Article Preview
TopIntroduction
In an ecosystem of services, a WS-BPEL program (WS-BPEL Version 2.0, 2007) offers a service by invoking external services (Mei et al. 2014b) to implement its workflow steps. If the business requirements of the ecosystem for the program are not met, its service consumers may discontinue consuming the service it provides, and switch to competing services dynamically. A conventional wisdom is that if a customer discards a product or service, it is intuitively difficult to attract the same customer to reuse the same product or service. Hence, to stay competitive, developers need to rapidly maintain and deploy the service to meet these latest business requirements. Moreover, each modified service should be rapidly and thoroughly tested to reduce the potential impact of any latent fault on its consumers. In short, from the testing viewpoint, maintaining such a service demands highly efficient test sessions, and every test session should be as efficient as possible.
In a regression test session (Leung and White 1989; Onoma et al. 1998), developers execute a modified service over a suite of regression test cases to assess to what extent this modified service passes the regression test. Suppose that these test cases have been prioritized (Rothermel et al. 2001; Rothermel et al. 2002), meaning that some test cases are scheduled to execute earlier than others, in order to expose all the faults in the service detectable by these test cases as fast as possible. Developers would expect that executing these test cases according to their priority can quickly expose faults in their own situations.
Existing studies on test case prioritization (Do et al. 2004; Elbaum et al. 2002; Mei et al. 2014b), or TCP for short, evaluate various design factors of TCP techniques or these techniques directly based on their effectiveness on average (that is, mean or median effectiveness statistically). Yet, in practice, in a regression test session, a developer only applies at most one test case prioritization technique to one test suite once to test the same version of the same program. The same developers do not have the luxury to apply multiple test suites or the same test suite multiple times to look for the average effectiveness of the technique on the service under test.
Thus, even when the average effectiveness of a TCP technique or a design factor in TCP is excellent, if the technique or the factor performs ineffectively in scenarios that are far below average (hereafter simply referred to as the adverse scenarios), the technique or the factor may not be reliably used in practice. This problem is general across a wide range of software domains, and we are particularly interested in it within the regression testing of services.
In the preliminary version of this paper (Jia et al. 2014), we reported the first controlled experiment investigating whether the effectiveness results (the rate of fault detection measured by APFD (Elbaum et al. 2002)) of both TCP techniques and their design factors can be extrapolated from the average scenarios to the adverse scenarios.

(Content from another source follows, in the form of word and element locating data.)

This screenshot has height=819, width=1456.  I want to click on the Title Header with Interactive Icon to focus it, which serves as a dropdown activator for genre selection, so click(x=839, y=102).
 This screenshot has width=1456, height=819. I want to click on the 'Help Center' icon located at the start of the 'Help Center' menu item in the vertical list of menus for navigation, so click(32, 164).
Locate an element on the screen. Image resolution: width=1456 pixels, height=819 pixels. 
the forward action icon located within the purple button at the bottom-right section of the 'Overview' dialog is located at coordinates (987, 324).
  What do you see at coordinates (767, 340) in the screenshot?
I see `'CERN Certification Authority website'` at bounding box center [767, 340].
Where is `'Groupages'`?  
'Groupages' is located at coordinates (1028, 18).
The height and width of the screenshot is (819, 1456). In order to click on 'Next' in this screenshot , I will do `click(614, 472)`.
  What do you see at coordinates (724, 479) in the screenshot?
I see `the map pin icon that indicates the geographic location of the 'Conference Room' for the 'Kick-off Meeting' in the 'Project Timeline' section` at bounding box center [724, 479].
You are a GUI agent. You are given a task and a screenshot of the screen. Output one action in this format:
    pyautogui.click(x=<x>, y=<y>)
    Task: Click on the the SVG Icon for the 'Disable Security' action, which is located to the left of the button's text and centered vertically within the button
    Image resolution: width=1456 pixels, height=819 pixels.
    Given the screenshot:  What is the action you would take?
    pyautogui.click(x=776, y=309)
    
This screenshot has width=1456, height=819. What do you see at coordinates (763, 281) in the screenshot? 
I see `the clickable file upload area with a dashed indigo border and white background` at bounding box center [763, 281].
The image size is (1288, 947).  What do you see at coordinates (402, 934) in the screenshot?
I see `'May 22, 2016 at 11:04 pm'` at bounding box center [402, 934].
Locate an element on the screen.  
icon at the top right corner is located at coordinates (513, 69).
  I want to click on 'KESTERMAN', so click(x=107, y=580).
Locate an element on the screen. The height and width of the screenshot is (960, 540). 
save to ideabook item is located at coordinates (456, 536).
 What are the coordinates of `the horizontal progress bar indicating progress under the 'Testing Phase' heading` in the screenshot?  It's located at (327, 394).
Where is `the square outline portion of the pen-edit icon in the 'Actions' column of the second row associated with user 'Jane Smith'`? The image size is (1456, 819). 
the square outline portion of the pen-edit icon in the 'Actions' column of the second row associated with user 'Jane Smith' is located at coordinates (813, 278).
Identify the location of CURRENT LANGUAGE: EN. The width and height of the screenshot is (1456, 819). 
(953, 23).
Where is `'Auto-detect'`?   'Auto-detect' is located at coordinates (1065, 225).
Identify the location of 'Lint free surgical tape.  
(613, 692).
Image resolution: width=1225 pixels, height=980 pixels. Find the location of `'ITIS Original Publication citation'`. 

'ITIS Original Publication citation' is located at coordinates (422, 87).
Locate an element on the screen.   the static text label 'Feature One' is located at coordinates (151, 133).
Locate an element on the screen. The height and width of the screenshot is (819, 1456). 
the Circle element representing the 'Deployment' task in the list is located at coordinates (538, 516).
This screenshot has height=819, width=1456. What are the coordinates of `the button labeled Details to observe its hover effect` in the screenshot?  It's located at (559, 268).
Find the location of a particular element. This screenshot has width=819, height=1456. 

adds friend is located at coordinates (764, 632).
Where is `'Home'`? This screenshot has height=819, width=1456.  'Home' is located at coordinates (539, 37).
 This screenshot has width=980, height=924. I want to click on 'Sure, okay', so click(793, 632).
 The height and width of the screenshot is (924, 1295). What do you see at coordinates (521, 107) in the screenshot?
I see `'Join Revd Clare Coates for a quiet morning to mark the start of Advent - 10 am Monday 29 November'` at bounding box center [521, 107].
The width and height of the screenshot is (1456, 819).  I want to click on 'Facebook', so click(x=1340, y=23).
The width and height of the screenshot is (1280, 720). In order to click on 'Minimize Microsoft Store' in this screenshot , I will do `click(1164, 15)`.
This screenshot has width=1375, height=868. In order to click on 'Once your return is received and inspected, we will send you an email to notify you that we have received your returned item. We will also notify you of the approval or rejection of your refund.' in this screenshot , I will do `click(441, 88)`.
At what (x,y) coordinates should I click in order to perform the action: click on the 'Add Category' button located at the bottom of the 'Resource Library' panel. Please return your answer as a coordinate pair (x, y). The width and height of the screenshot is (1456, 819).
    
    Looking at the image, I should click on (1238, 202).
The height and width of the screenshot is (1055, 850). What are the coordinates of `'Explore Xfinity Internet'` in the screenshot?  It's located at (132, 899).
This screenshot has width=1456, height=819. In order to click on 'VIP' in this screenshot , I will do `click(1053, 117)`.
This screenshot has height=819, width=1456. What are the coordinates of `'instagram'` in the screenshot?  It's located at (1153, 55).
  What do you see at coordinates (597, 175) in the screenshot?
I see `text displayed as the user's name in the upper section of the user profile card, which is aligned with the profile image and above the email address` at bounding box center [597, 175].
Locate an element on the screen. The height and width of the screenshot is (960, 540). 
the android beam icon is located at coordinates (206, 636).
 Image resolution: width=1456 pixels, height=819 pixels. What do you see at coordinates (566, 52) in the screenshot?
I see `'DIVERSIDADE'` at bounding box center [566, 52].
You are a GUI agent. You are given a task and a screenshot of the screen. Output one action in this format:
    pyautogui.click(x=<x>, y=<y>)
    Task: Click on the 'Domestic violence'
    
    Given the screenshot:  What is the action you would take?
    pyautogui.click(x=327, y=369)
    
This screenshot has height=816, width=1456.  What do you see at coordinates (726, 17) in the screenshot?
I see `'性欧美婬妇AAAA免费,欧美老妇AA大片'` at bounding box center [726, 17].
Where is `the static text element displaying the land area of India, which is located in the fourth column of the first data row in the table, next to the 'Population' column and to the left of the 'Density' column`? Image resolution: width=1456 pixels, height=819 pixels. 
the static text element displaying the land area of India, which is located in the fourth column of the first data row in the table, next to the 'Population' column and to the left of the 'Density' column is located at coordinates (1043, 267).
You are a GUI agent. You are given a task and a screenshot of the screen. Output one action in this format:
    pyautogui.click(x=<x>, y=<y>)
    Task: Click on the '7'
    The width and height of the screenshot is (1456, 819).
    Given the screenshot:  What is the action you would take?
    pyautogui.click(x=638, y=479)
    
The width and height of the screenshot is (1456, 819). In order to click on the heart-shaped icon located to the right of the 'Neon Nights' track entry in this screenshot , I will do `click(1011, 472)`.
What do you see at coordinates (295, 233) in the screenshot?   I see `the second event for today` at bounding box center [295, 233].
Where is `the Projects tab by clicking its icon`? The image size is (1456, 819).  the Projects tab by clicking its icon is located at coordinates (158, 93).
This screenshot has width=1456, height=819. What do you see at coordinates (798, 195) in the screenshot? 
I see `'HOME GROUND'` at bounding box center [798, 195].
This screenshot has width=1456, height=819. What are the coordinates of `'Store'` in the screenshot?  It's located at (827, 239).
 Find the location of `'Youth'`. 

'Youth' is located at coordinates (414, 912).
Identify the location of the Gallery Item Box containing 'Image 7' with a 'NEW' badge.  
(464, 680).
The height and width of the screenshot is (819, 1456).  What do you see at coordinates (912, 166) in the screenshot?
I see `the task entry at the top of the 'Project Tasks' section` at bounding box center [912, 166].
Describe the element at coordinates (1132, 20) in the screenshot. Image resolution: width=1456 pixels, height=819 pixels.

The controlled experiment included 10 TCP techniques plus two control techniques, eight benchmarks, and 100 test suites per benchmark with 100 repeated applications of every TCP technique on every such test suite. In total, we computed 0.96 million raw APFD values. It compared the consistency between the whole effectiveness dataset of each technique against that of random ordering (labeled as C1 in the Preliminaries section of this paper) and the dataset consisting of the lowest 25 percentile of the former dataset. The results showed that less than half of all the techniques and factors exhibited such consistency.